Saturday, December 18, 2010

Yellow Journalism or Crappy Journalism

Indian Media and Indian people! What should I say about both? Particularly, when I am an Indian myself and proud of being one.

Our media clearly is an armchair media. Do people like it that way? I have always argued, poor authorship is as much to blame as poor readership or viewer-ship. Media will show quality, if the viewers would demand it. If trash is generating cash, and trash being created and televised, then there is somewhere an audience that is lapping up that trash.

Well the fourth estate world-wide takes some liberties. In the late 1800s in the US, to drum up support for the war and for many sundry political issues, and of course for ramping up circulation to keep in step with the increased productivity due to mechanization of the industry as a consequence of the industrial revolution, Yellow Journalism evolved and soon became rampant.

License to Concoct
I must be pursuing 10+2. One day my mother was on her routine morning walk. Some miscreants on a Vijay Super scooter snatched her chain. Indomitable as she is, she tried to chase them. The thug riding pillion fired a shot at her from his country made hand gun. Next day Dainik Jagran carried a completely novel version with even a wrong name. If you are creative journalist, then lack of facts should not deter you in your reporting magnificence.

License to Exaggerate
I had just about become CEO and was still learning to handle the media. Often, my most innocuous discussions with some media people on the sidelines of a pharma-conference, made news the next day about which was so far removed from reality that I had a tough time answering a stream of calls from my friends in the industry who called in to verify.

License to Neglect
Of 1999, I remember, when Pakistani army rangers had crept into Kargil / Drass / Tiger hill, Indian media and lot of my friends were busy tracking a cricket match. To the media the losing Indian cricket team was more important than the soldiers dying to win the ground back from the enemy.

License to Negate
Surprisingly, the whole world has been concerned about the nuclear status of Pakistan saving those who assisted them in getting one or those still clandestinely assisting them to remain one. But the Indian media has never treated an unstable Pakistan sitting on a pile of nuclear warheads a cause for concern or alarm. We tacitly believe, Pakistan will promote terrorism but exercise restraint and responsibility as far as nuclear weapons is concerned. Nuclear weapons perhaps will not be the even the last resort. We are happy having a hot line between India and Pakistan. How counterintuitive?
Propensity to Deny
Similarly, there is no channel which reports the situation simmering in the North East. The nation may well be caught unawares in a Naxalite like cauldron. Naxalism brewing for decades was never highlighted by media. For the media like so many of us, NE is mentally perhaps not a part of India.

License to Omit
When China was creeping into parts of Arunanchal, the media was busy covering frivolous controversies about the newly nose jobbed Shilpa Shetty’s ouster from Big Brother. A turn off from such programming can be the best reprimand to a media with completely skewed priorities. But we don’t do that. We lap up all the frivolous content they create. We prefer to hear the abusive language that a demented Salman uses for a compromised Aishwarya, his ex-girlfriend on a phone tap.

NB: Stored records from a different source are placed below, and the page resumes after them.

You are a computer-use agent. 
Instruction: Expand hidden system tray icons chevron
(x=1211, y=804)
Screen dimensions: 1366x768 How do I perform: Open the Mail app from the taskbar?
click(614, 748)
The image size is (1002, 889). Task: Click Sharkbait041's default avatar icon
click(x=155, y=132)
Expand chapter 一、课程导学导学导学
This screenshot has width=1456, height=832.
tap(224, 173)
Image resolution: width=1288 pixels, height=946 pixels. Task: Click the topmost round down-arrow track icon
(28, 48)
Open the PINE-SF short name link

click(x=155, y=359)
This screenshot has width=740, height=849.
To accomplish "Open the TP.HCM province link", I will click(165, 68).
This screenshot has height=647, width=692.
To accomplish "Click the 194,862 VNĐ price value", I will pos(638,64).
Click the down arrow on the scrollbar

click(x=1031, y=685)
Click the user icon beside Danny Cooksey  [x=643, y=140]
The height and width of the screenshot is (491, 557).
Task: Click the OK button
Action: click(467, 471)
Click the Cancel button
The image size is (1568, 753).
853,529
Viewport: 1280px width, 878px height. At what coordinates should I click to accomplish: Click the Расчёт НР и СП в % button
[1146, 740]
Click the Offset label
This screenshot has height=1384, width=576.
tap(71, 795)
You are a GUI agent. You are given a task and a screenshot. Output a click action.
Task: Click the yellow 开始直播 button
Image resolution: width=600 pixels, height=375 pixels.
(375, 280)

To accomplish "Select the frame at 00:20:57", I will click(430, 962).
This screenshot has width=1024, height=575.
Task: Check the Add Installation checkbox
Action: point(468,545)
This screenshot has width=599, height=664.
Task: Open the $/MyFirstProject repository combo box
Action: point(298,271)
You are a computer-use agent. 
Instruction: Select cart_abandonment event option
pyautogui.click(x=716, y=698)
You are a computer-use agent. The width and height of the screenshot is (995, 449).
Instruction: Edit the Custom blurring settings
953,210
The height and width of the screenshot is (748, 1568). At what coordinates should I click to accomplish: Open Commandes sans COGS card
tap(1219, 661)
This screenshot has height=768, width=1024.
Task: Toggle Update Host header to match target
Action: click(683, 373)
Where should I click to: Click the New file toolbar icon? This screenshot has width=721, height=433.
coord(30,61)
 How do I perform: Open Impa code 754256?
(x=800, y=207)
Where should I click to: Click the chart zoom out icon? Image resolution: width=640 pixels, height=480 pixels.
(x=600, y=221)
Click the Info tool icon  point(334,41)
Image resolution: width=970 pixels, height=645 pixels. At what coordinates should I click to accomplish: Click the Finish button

License to re-define Mores
Pelvic thrusts are no longer considered vulgar. Item numbers can be shown in news hours. Sexual innuendos don’t suffer the scissors of the editors. Family talk shows like Coffee with Karan could have embarrassing anecdotes and awkward questions. The latest obsessions of all channels today is a gyrating Sheena (the item number of Ms Kaif ), or Liz Hurley - Shane affair.

License to Judge a-priori
The media is very quick to pass judgements even before having facts in place. The assumptions used are simple. All politicians are corrupt. Their kids are always delinquent. Men in uniform are higher on integrity than civilians. Doctors are in sensitive. South Indians a black. Punjabis are aggressive but good at heart. Hindus are communal. Muslims are terrorists. Bigger vehicles will mow smaller ones. American are high handed.

License to Sensationalize / Jeopardize
The media greatly comprised the Indian commandoes’ strategy by showing minute details on television which greatly helped the Pak based handlers of terrorists holed up in Taj on 26/11. Very recently, the media also sensationalized the story of a Sikh diplomat being subjected to pat down search at an US Airport. Barkha Datta was made famous by her Kargil coverage. But we here she had compromised the safety of an infantry unit by her reporting.

Power of Media : I don’t believe media has power per se. It is the power of the mass opinion they can mobilize or sometimes the mass hysteria that they can whip up. The power of media is power of that anonymous man who is actually on his own is quite powerless. But the opinion of this common, faceless man living in anonymity somewhere has immense power.
But often media personalities, who are merely carriers of this opinion feel they themselves wield the power. Barkha Dutts beware. Ramchandra Shukla and Shyamsunder Dass were pioneers of Hindi journalism. They died paupers. How come modern journalists have so much money?